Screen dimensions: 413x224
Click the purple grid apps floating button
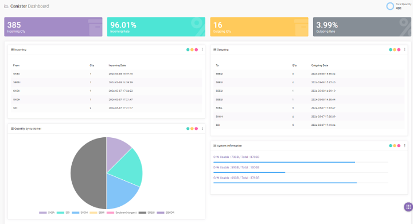tap(408, 207)
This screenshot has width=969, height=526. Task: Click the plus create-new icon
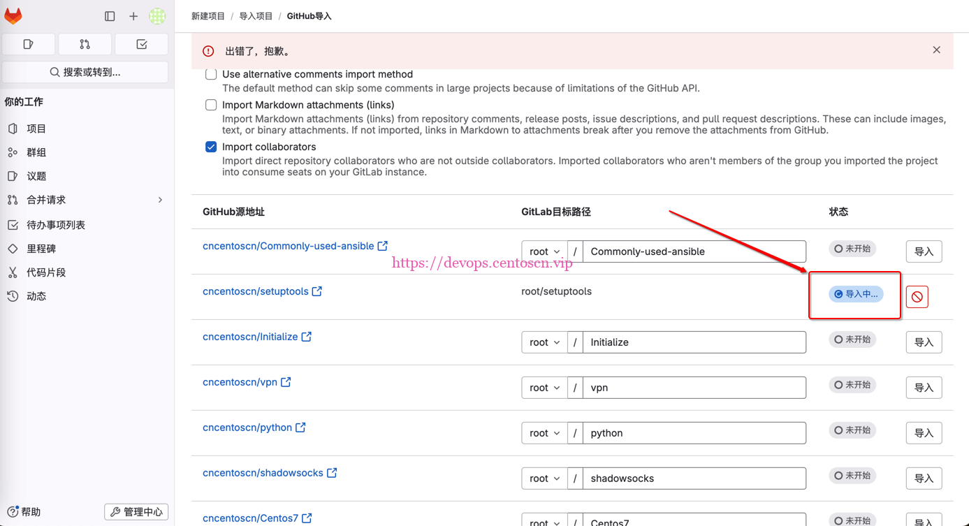click(133, 16)
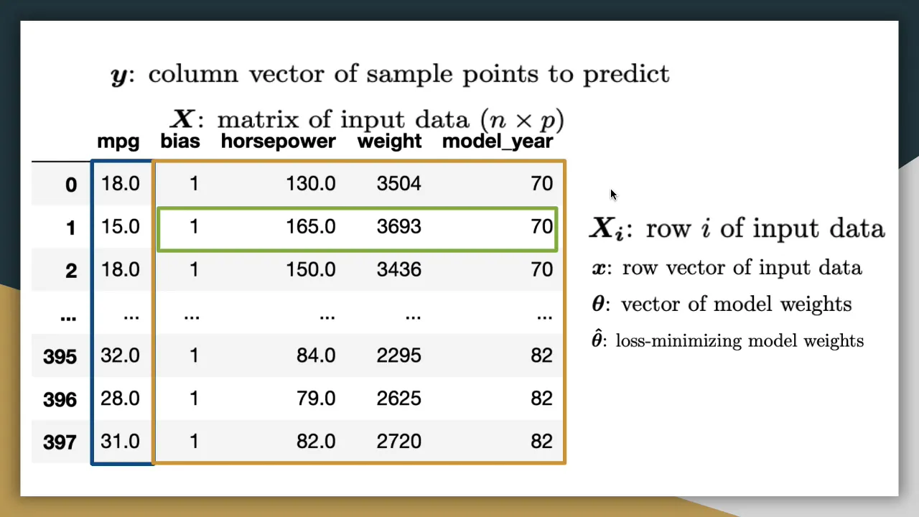The height and width of the screenshot is (517, 919).
Task: Select row index 1 label
Action: tap(70, 228)
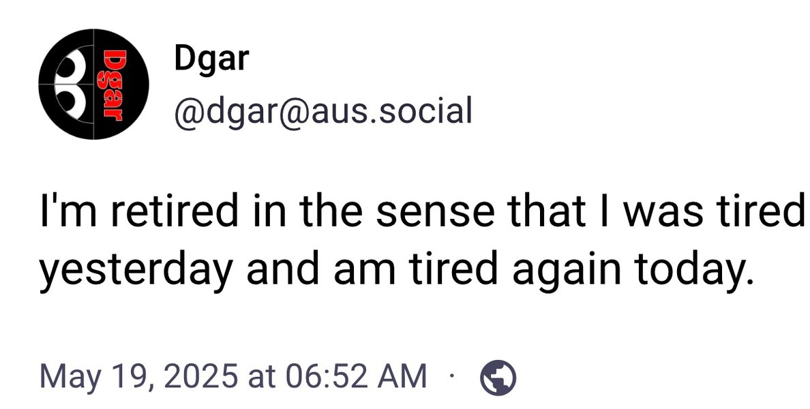Click the black half of avatar circle
810x409 pixels.
121,84
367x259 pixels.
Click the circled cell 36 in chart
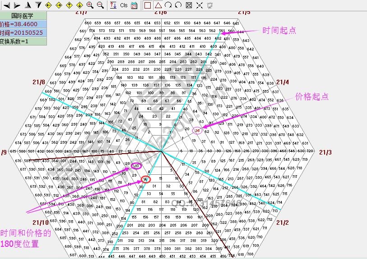[x=197, y=131]
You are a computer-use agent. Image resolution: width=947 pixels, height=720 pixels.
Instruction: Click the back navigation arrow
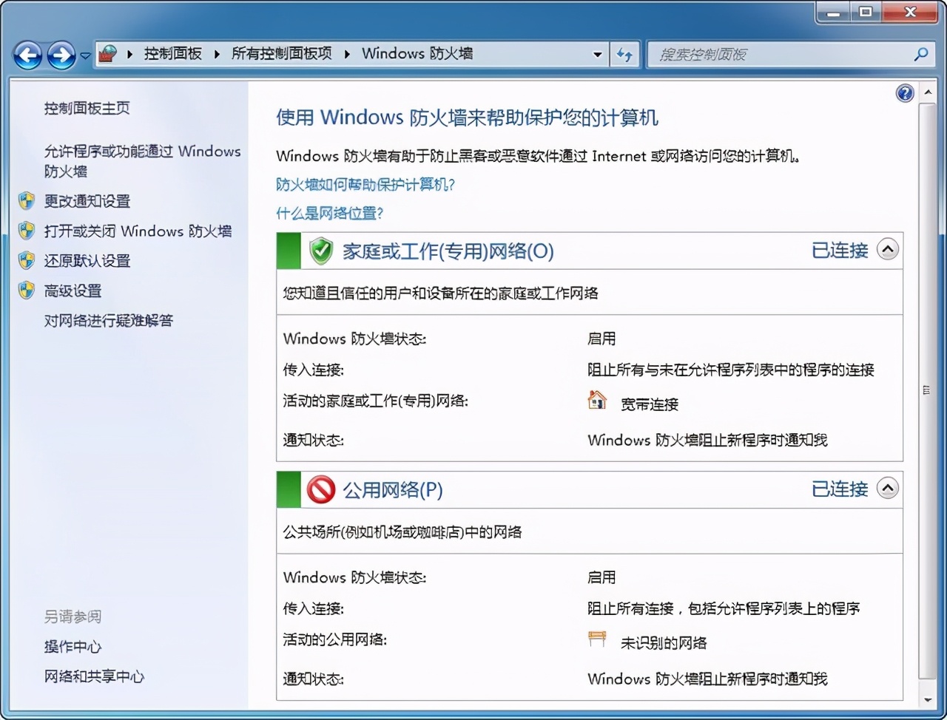click(27, 54)
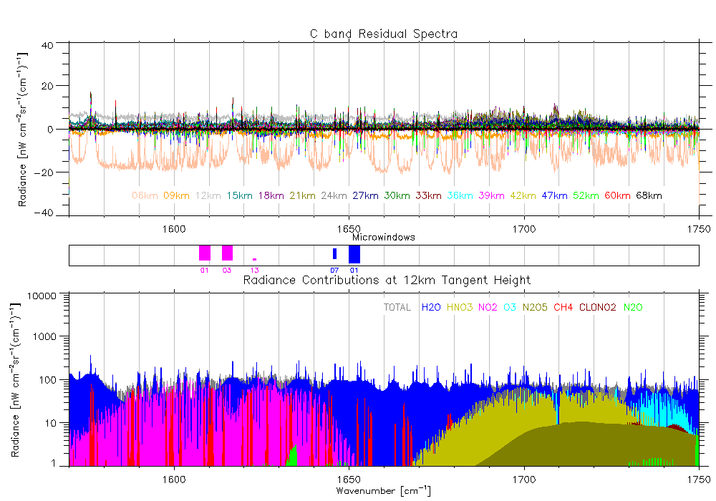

▶ **Problem**: The answer must be the listing above, restated word for word, with no images in it.

▶ **Written reply**:
Screen dimensions: 413x224
Click the purple grid apps floating button
tap(408, 207)
This screenshot has width=969, height=526. Task: Click the plus create-new icon
click(133, 16)
The height and width of the screenshot is (517, 919).
Task: Select row index 1 label
Action: tap(70, 228)
Click the black half of avatar circle
810x409 pixels.
121,84
367x259 pixels.
Click the circled cell 36 in chart
[x=197, y=131]
You are a computer-use agent. Image resolution: width=947 pixels, height=720 pixels.
Instruction: Click the back navigation arrow
click(27, 54)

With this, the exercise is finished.